福島原発事故以前の判断枠組みをそのまま踏襲している裁判所

瀬木 比呂志 大津地裁の高浜原発差し止め仮処分では、基準地震動の策定方法に関する問題点や、地震に対する電源確保方法の脆弱性を指摘しています。新規制基準に適合していればそれでOKといった安易な考え方ではありません。それに対して川内原発の差し止め仮処分却下決定では、裁判所は原発の新規制基準への適合性を審査すれば良しという判断です。こうした判断は、2015年12月の大飯原発差し止め仮処分却下決定でもなされており、2011年の福島原発事故以前の最高裁判例の判断枠組みをそのまま踏襲しているといえます。私たち国民は、福島原発事故までは原発の安全神話を鵜呑みにさせられてきました。しかし、その安全神話が崩れたいま、国民の多くは、裁判所が客観的な第三者として原発の安全性を厳密に審査し、社会における危険制御機能を果たしてくれるものと期待しているはずです。そうした観点からすると、福島原発事故以前の判断枠組みをそのまま踏襲しているような裁判のあり方には、大きな疑問を感じます。

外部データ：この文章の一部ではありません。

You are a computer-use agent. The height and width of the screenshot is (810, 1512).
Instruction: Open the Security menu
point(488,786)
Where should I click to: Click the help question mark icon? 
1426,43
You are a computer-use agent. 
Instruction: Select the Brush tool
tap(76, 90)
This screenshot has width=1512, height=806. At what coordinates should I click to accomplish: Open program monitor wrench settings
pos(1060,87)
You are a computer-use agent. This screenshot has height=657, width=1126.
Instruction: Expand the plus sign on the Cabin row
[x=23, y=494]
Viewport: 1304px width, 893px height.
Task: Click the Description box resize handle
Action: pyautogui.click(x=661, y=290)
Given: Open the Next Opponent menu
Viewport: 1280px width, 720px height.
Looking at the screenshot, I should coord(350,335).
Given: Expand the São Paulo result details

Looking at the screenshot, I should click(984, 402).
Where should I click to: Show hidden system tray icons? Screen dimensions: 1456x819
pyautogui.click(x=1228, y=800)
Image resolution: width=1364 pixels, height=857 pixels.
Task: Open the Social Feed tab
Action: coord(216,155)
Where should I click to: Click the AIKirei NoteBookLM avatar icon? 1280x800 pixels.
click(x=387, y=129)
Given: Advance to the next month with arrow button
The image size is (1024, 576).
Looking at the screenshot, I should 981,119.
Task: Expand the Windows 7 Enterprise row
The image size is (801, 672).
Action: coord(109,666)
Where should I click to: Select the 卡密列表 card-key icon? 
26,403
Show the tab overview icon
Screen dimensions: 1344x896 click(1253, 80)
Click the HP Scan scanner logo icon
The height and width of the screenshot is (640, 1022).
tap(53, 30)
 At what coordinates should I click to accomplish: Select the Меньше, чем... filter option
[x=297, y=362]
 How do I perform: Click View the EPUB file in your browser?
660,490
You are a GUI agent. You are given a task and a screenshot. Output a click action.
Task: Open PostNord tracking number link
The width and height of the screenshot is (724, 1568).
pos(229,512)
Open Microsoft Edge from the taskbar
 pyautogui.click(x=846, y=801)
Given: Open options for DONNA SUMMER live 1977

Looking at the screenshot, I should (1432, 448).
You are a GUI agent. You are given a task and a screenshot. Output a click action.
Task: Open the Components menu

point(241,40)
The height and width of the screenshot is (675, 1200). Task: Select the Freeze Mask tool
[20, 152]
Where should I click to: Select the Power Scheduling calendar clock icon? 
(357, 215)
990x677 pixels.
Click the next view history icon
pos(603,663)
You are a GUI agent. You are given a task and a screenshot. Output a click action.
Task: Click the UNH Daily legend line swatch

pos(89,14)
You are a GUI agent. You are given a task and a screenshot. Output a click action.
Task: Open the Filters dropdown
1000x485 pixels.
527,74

 逆に、高浜原発差し止め仮処分の決定を下した大津地裁は、福島原発事故の原因究明は「いまなお道半ば」と言及し、そういった状況で新規制基準を定めた国の原子力規制委員会の姿勢に「非常に不安を覚える」とし、基準地震動策定に関する問題点や、地震に対する電源確保方法の脆弱性を指摘するのみならず、使用済み燃料プールの冷却設備の危険性についても基本設計の範囲に含まれるとして、審査を行っています。福島原発事故後の司法判断のあり方として適切であるといえるでしょう。

※記事の内容は、執筆者個人の考え、意見に基づくものであり、明治大学の公式見解を示すものではありません。